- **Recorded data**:

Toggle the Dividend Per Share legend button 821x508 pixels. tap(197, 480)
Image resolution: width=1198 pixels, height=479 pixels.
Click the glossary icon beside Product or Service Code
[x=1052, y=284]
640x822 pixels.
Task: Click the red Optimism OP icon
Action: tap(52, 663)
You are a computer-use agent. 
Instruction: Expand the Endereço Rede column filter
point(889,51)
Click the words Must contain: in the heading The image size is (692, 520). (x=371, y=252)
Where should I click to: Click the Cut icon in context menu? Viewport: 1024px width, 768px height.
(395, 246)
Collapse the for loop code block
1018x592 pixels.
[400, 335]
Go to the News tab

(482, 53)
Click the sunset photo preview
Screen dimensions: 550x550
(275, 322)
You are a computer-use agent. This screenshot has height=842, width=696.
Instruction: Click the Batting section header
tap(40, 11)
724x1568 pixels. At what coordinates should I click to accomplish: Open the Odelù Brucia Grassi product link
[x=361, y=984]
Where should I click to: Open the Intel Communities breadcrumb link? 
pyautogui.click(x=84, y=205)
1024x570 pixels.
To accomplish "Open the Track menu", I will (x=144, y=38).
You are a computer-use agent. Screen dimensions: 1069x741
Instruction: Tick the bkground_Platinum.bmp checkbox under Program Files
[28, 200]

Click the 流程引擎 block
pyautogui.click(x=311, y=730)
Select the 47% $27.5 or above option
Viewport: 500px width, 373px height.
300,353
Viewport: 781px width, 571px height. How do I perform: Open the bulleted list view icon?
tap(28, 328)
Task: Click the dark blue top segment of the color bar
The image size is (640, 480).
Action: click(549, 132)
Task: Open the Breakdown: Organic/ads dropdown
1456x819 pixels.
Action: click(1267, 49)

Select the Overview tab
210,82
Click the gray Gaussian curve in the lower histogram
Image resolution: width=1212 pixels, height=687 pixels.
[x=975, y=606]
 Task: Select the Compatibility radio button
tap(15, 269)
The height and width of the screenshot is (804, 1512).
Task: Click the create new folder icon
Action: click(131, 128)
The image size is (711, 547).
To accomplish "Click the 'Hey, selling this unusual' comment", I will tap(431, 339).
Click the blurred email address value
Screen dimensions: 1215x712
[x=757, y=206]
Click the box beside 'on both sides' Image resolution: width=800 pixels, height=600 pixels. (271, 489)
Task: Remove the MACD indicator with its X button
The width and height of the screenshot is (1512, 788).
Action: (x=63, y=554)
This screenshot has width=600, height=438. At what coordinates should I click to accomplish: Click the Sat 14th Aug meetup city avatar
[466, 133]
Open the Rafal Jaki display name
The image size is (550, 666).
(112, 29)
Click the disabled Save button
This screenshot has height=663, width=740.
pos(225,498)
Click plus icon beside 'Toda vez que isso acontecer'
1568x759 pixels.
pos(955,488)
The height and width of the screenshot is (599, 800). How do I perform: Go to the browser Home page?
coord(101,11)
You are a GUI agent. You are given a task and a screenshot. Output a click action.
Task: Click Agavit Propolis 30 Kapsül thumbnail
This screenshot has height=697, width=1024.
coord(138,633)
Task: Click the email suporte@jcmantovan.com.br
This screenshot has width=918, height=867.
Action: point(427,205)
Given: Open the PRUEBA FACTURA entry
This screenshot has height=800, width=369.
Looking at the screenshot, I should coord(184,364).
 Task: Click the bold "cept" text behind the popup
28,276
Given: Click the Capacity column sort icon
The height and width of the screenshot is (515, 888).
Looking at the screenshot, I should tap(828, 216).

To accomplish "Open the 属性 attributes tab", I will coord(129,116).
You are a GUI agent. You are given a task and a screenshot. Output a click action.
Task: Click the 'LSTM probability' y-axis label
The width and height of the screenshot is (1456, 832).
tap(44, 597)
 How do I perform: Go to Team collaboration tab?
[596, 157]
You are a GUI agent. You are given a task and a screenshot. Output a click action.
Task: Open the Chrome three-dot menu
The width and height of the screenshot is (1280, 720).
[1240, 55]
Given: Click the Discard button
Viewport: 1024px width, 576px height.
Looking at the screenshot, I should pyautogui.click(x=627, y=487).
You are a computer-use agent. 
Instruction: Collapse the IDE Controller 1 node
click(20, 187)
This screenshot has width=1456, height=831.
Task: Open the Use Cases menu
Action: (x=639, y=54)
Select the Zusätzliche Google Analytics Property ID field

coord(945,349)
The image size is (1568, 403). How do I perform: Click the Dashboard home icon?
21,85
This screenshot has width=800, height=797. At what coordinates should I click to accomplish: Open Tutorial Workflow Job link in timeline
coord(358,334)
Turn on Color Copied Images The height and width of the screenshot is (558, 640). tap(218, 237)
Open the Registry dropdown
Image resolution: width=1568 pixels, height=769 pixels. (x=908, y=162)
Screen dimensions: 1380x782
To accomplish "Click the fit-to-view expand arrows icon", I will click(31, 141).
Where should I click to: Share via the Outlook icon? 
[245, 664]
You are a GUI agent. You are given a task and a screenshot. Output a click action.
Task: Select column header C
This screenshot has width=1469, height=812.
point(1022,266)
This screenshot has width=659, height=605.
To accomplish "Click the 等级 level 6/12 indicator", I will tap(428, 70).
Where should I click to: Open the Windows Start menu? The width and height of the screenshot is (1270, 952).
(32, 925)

- **PROBLEM DETAILS**:
Give every entry again, character for character.

- **REPLY TO THE TASK**:
Toggle the Dividend Per Share legend button 821x508 pixels. tap(197, 480)
Image resolution: width=1198 pixels, height=479 pixels.
Click the glossary icon beside Product or Service Code
[x=1052, y=284]
640x822 pixels.
Task: Click the red Optimism OP icon
Action: tap(52, 663)
You are a computer-use agent. 
Instruction: Expand the Endereço Rede column filter
point(889,51)
Click the words Must contain: in the heading The image size is (692, 520). (x=371, y=252)
Where should I click to: Click the Cut icon in context menu? Viewport: 1024px width, 768px height.
(395, 246)
Collapse the for loop code block
1018x592 pixels.
[400, 335]
Go to the News tab

(482, 53)
Click the sunset photo preview
Screen dimensions: 550x550
(275, 322)
You are a computer-use agent. This screenshot has height=842, width=696.
Instruction: Click the Batting section header
tap(40, 11)
724x1568 pixels. At what coordinates should I click to accomplish: Open the Odelù Brucia Grassi product link
[x=361, y=984]
Where should I click to: Open the Intel Communities breadcrumb link? 
pyautogui.click(x=84, y=205)
1024x570 pixels.
To accomplish "Open the Track menu", I will (x=144, y=38).
You are a computer-use agent. Screen dimensions: 1069x741
Instruction: Tick the bkground_Platinum.bmp checkbox under Program Files
[28, 200]

Click the 流程引擎 block
pyautogui.click(x=311, y=730)
Select the 47% $27.5 or above option
Viewport: 500px width, 373px height.
300,353
Viewport: 781px width, 571px height. How do I perform: Open the bulleted list view icon?
tap(28, 328)
Task: Click the dark blue top segment of the color bar
The image size is (640, 480).
Action: click(549, 132)
Task: Open the Breakdown: Organic/ads dropdown
1456x819 pixels.
Action: click(1267, 49)

Select the Overview tab
210,82
Click the gray Gaussian curve in the lower histogram
Image resolution: width=1212 pixels, height=687 pixels.
[x=975, y=606]
 Task: Select the Compatibility radio button
tap(15, 269)
The height and width of the screenshot is (804, 1512).
Task: Click the create new folder icon
Action: click(131, 128)
The image size is (711, 547).
To accomplish "Click the 'Hey, selling this unusual' comment", I will tap(431, 339).
Click the blurred email address value
Screen dimensions: 1215x712
[x=757, y=206]
Click the box beside 'on both sides' Image resolution: width=800 pixels, height=600 pixels. (271, 489)
Task: Remove the MACD indicator with its X button
The width and height of the screenshot is (1512, 788).
Action: (x=63, y=554)
This screenshot has width=600, height=438. At what coordinates should I click to accomplish: Click the Sat 14th Aug meetup city avatar
[466, 133]
Open the Rafal Jaki display name
The image size is (550, 666).
(112, 29)
Click the disabled Save button
This screenshot has height=663, width=740.
pos(225,498)
Click plus icon beside 'Toda vez que isso acontecer'
1568x759 pixels.
pos(955,488)
The height and width of the screenshot is (599, 800). How do I perform: Go to the browser Home page?
coord(101,11)
You are a GUI agent. You are given a task and a screenshot. Output a click action.
Task: Click Agavit Propolis 30 Kapsül thumbnail
This screenshot has height=697, width=1024.
coord(138,633)
Task: Click the email suporte@jcmantovan.com.br
This screenshot has width=918, height=867.
Action: point(427,205)
Given: Open the PRUEBA FACTURA entry
This screenshot has height=800, width=369.
Looking at the screenshot, I should coord(184,364).
 Task: Click the bold "cept" text behind the popup
28,276
Given: Click the Capacity column sort icon
The height and width of the screenshot is (515, 888).
Looking at the screenshot, I should tap(828, 216).

To accomplish "Open the 属性 attributes tab", I will coord(129,116).
You are a GUI agent. You are given a task and a screenshot. Output a click action.
Task: Click the 'LSTM probability' y-axis label
The width and height of the screenshot is (1456, 832).
tap(44, 597)
 How do I perform: Go to Team collaboration tab?
[596, 157]
You are a GUI agent. You are given a task and a screenshot. Output a click action.
Task: Open the Chrome three-dot menu
The width and height of the screenshot is (1280, 720).
[1240, 55]
Given: Click the Discard button
Viewport: 1024px width, 576px height.
Looking at the screenshot, I should pyautogui.click(x=627, y=487).
You are a computer-use agent. 
Instruction: Collapse the IDE Controller 1 node
click(20, 187)
This screenshot has width=1456, height=831.
Task: Open the Use Cases menu
Action: (x=639, y=54)
Select the Zusätzliche Google Analytics Property ID field

coord(945,349)
The image size is (1568, 403). How do I perform: Click the Dashboard home icon?
21,85
This screenshot has width=800, height=797. At what coordinates should I click to accomplish: Open Tutorial Workflow Job link in timeline
coord(358,334)
Turn on Color Copied Images The height and width of the screenshot is (558, 640). tap(218, 237)
Open the Registry dropdown
Image resolution: width=1568 pixels, height=769 pixels. (x=908, y=162)
Screen dimensions: 1380x782
To accomplish "Click the fit-to-view expand arrows icon", I will click(31, 141).
Where should I click to: Share via the Outlook icon? 
[245, 664]
You are a GUI agent. You are given a task and a screenshot. Output a click action.
Task: Select column header C
This screenshot has width=1469, height=812.
point(1022,266)
This screenshot has width=659, height=605.
To accomplish "Click the 等级 level 6/12 indicator", I will tap(428, 70).
Where should I click to: Open the Windows Start menu? The width and height of the screenshot is (1270, 952).
(32, 925)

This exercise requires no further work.